Author: Daniela Estrda
Faculty Evaluator: Andy Roth
Student Researcher: Michelle Salvail
Barrick Gold, a powerful multinational gold mining company, planned to melt three Andean glaciers in order to access gold deposits through open pit mining. The water from the glaciers would have been held for refreezing in the following winters. Opposition to the mine because of destruction to water sources for Andean farmers was widespread in Chile and the rest of the world. Barrick Gold’s Pascua Lama project represents one of the largest foreign investments in Chile in recent years, totaling $1.5 billion. However, some 70,000 downstream farmers backed by international environmental organizations and activists around the world waged a campaign against the proposed mine.
In the fall of 2005, environmental activists dumped crushed ice outside the local headquarter of Barrick Gold in Santiago. Thousands had marched earlier in the year shouting slogans such as, “We are not a North American colony,” and handing out nuggets of fool’s gold emblazoned with the words oro sucio — “dirty gold.”
In February 2006, Chile’s Regional Environment Commission (COREMA) gave permission for Barrick Gold to begin the project, but did not approve the relocation of the three glaciers.
“The mine will cause severe damage to the local ecosystem because it will pollute the Huasco River as well as underground water sources,” said Antonia Fortt, an environmental engineer with the Oceana Ecological Organization.
The Pascua Lama deposits are considered one of the world’s largest untapped sources of gold ore, with a potential yield of 17.5 billion ounces of gold. Barrick’s removal of the gold will employ cyanide leaching for on-site processing of the ore. Cyanide is a chemical compound that is extremely toxic to humans and other life forms. Environmentalists are worried that the cyanide will leach into the water systems and contaminate entire ecosystems downstream. Construction of the mine will begin in 2006 and begin full operations in 2009.
Barrick Gold also succeeded in convincing both the Chilean and Argentine governments to sign a binational mining treaty, which allows the unrestricted flow of machinery, ore, and personnel across the border. Lawsuits against the treaty are pending in Chilean courts.
Barrick Gold has been accused of burying fifty miners alive in Tanzania and blatantly disregarding environmental concerns in operations all over he world. George H. W. Bush, from 1995 to 1999, was the “Honorary Chairman” of Barrick’s international Advisory Board.

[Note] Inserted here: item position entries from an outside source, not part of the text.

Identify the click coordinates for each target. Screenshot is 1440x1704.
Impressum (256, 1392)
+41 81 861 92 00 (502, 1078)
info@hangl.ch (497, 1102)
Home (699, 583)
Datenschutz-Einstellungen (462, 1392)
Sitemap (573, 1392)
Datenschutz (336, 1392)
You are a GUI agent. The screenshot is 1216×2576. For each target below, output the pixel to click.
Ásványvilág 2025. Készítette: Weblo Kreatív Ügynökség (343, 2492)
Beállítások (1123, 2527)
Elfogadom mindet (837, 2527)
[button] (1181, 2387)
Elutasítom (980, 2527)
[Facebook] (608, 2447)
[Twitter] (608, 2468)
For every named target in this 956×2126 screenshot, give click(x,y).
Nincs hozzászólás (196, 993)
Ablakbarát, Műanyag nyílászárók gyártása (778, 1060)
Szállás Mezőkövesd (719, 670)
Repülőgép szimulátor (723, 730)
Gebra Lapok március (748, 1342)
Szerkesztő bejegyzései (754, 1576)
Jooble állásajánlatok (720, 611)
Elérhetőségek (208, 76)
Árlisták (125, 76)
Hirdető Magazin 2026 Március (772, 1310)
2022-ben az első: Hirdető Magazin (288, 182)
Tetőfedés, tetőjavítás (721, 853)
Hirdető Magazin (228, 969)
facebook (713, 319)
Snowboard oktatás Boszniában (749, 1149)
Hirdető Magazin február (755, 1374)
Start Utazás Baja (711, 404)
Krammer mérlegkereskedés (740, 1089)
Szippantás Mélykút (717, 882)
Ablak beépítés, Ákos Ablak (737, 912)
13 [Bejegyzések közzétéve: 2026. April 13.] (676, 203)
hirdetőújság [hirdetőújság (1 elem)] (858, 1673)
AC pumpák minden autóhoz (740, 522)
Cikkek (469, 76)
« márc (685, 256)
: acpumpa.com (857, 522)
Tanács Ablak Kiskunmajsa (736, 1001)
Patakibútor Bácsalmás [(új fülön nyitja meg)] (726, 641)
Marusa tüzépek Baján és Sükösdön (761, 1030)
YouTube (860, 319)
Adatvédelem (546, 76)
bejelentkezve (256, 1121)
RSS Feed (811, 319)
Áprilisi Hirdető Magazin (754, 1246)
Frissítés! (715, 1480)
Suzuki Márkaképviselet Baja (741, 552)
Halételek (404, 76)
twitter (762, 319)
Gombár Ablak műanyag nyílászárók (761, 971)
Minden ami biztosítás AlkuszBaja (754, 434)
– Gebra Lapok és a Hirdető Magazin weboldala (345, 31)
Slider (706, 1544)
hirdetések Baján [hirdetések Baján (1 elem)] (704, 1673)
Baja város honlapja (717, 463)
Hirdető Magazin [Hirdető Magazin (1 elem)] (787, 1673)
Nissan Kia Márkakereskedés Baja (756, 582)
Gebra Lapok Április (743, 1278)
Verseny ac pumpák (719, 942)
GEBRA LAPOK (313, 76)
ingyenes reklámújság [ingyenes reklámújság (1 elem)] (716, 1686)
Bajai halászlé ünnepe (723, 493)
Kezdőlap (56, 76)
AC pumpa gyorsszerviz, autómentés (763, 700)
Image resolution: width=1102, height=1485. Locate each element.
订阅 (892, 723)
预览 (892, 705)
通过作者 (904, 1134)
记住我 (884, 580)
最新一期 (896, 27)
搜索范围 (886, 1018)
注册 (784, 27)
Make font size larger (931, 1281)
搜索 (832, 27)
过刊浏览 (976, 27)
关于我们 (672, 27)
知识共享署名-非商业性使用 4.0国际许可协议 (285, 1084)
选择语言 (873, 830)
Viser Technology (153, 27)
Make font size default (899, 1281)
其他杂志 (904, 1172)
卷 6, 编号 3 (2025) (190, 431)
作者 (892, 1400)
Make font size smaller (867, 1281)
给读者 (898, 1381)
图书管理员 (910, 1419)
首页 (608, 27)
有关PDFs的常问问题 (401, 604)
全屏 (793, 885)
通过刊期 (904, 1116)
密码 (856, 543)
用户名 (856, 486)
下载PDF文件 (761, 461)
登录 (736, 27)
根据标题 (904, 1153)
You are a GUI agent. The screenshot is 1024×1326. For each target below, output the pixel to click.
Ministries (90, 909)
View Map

Barrick Gold is the third largest gold mining company in the world, with a portfolio of twenty-seven mining operations in five continents. Gold sales in 2005 were $2.3 billion.
The company is based in Canada, but U.S. directors include: Donald Carty, CEO of AMR Corp and American Airlines, Dallas, Texas; J. Brett Harvey, CEO CONSOL Energy Inc., Venitia, Pennsylvania; Angus MacNaughton, President of Genstar Investment Inc., Danville, California; and Steven Shapiro, VP Burlington Resources, Inc., Houston,Texas.